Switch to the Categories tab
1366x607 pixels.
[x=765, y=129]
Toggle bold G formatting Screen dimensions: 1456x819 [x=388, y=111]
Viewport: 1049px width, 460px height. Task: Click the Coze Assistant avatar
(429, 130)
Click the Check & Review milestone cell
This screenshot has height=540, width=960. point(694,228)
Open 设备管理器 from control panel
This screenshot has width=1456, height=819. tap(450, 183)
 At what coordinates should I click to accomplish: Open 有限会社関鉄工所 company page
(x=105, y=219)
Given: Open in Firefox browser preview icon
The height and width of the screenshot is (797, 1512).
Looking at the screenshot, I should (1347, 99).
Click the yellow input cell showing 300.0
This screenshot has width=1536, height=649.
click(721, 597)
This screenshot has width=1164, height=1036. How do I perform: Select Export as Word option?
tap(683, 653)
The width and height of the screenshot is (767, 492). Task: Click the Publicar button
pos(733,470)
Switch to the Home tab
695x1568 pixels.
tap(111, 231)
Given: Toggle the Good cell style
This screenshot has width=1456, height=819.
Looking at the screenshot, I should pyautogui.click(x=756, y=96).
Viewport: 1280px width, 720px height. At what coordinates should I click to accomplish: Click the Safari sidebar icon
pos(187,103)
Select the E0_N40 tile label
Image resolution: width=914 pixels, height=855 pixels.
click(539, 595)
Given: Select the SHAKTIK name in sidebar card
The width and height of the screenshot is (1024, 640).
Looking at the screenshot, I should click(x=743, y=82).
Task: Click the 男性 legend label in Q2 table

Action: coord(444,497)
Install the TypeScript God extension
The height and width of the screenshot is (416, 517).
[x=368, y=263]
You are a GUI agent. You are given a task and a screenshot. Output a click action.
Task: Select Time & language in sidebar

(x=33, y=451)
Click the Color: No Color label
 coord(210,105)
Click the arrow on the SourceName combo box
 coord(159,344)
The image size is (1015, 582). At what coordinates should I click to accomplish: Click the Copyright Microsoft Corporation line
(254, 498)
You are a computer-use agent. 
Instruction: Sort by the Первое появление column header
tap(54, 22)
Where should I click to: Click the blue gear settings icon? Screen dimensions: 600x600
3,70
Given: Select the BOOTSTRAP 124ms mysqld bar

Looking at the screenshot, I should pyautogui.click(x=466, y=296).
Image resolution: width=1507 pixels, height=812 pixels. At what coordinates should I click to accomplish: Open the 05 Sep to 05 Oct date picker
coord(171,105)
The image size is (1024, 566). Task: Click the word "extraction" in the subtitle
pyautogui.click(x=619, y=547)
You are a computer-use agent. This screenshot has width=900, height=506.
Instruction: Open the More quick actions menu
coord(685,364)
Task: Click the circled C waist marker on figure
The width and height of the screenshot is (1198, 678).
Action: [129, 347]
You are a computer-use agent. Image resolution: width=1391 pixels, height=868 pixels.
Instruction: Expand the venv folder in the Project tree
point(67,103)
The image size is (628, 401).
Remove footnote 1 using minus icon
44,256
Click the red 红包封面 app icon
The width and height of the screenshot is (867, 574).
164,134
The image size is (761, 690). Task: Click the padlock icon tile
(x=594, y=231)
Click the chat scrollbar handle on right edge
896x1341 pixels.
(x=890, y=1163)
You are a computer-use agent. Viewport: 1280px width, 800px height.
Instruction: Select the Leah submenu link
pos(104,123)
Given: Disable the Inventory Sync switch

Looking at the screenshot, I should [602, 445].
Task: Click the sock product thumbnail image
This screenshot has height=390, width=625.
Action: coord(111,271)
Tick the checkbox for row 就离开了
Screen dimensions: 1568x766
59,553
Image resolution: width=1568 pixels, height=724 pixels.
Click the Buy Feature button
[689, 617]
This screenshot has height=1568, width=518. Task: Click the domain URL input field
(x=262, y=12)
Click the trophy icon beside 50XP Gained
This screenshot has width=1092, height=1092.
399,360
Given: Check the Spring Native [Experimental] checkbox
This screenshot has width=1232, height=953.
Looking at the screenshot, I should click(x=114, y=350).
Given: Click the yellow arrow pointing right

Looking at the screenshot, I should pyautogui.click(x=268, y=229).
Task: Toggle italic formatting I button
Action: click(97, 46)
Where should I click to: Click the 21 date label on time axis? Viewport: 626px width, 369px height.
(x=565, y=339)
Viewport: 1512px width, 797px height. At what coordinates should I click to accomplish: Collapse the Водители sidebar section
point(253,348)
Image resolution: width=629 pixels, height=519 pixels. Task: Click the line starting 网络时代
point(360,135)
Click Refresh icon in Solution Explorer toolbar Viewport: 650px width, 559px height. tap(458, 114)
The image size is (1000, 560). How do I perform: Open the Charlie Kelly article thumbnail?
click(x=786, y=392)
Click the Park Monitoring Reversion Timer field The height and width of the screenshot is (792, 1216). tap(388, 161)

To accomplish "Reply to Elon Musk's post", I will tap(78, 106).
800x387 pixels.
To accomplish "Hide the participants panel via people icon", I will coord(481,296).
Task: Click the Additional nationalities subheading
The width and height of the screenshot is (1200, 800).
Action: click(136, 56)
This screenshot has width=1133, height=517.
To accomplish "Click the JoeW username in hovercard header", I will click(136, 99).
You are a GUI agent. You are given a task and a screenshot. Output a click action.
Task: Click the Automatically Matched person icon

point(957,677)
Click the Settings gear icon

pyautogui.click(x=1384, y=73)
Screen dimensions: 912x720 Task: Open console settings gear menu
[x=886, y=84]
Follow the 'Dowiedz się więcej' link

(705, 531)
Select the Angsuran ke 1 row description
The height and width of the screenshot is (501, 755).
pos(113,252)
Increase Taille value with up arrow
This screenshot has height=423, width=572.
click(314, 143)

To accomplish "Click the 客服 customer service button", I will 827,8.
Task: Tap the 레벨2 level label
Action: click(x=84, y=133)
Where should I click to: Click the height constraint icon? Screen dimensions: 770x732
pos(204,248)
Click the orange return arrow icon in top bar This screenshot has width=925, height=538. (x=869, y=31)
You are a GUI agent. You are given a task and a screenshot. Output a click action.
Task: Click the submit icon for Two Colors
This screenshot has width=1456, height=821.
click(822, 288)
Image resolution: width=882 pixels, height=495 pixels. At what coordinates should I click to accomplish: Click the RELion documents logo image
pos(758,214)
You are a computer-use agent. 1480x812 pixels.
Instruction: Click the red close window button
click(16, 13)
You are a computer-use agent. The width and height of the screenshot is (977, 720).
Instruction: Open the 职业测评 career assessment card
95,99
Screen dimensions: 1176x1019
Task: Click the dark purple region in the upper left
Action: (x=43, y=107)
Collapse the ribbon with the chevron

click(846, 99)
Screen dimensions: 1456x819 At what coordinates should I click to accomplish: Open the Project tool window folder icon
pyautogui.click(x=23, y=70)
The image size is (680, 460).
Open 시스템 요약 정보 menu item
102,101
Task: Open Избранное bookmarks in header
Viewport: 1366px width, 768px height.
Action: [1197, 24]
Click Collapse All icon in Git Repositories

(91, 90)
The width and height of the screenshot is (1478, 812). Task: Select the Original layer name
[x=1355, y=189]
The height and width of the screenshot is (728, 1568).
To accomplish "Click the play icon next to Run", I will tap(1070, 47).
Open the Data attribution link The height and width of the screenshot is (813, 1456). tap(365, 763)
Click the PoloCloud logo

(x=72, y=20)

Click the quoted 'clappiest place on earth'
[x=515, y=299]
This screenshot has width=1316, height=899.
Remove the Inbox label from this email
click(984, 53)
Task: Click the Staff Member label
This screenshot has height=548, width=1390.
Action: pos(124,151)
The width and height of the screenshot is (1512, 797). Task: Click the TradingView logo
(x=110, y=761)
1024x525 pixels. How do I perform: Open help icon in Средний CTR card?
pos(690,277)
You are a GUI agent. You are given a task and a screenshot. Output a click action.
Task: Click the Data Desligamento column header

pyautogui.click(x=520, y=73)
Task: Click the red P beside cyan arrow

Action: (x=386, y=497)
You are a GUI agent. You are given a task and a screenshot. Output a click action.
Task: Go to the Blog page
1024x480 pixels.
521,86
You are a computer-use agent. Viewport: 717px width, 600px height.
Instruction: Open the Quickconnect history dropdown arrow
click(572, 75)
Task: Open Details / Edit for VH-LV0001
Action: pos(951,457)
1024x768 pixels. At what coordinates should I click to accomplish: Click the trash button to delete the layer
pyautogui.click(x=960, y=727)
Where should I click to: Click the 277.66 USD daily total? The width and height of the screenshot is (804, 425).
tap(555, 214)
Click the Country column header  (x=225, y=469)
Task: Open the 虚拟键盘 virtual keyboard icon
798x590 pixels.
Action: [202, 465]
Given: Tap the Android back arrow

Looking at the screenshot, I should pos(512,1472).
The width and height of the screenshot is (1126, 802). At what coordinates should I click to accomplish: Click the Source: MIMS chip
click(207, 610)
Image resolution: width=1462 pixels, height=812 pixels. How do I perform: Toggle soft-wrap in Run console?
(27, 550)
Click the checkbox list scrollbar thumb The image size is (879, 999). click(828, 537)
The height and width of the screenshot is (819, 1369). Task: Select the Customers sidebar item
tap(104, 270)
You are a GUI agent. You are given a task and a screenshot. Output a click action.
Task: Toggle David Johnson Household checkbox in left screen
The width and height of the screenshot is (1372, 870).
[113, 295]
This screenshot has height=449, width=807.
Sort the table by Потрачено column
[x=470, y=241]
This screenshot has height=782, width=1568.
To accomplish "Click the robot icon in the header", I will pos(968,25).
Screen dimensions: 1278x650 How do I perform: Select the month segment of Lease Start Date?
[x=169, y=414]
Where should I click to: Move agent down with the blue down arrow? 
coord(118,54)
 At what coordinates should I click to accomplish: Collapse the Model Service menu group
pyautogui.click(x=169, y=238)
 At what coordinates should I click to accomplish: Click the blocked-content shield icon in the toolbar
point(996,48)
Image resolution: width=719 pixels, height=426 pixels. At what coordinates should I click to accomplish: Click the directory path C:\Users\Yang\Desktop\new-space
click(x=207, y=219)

▸ DIRECTION:
Output the lines above as a Markdown table with the columns Row and Line, numbering each row and leaving out blank lines. Begin at the line that contains "Click Refresh icon" and stop after the line that contains "will click(136, 99).".

▸ TASK ANSWER:
| Row | Line |
|---|---|
| 1 | Click Refresh icon in Solution Explorer toolbar Viewport: 650px width, 559px height. tap(458, 114) |
| 2 | The image size is (1000, 560). How do I perform: Open the Charlie Kelly article thumbnail? |
| 3 | click(x=786, y=392) |
| 4 | Click the Park Monitoring Reversion Timer field The height and width of the screenshot is (792, 1216). tap(388, 161) |
| 5 | To accomplish "Reply to Elon Musk's post", I will tap(78, 106). |
| 6 | 800x387 pixels. |
| 7 | To accomplish "Hide the participants panel via people icon", I will coord(481,296). |
| 8 | Task: Click the Additional nationalities subheading |
| 9 | The width and height of the screenshot is (1200, 800). |
| 10 | Action: click(136, 56) |
| 11 | This screenshot has width=1133, height=517. |
| 12 | To accomplish "Click the JoeW username in hovercard header", I will click(136, 99). |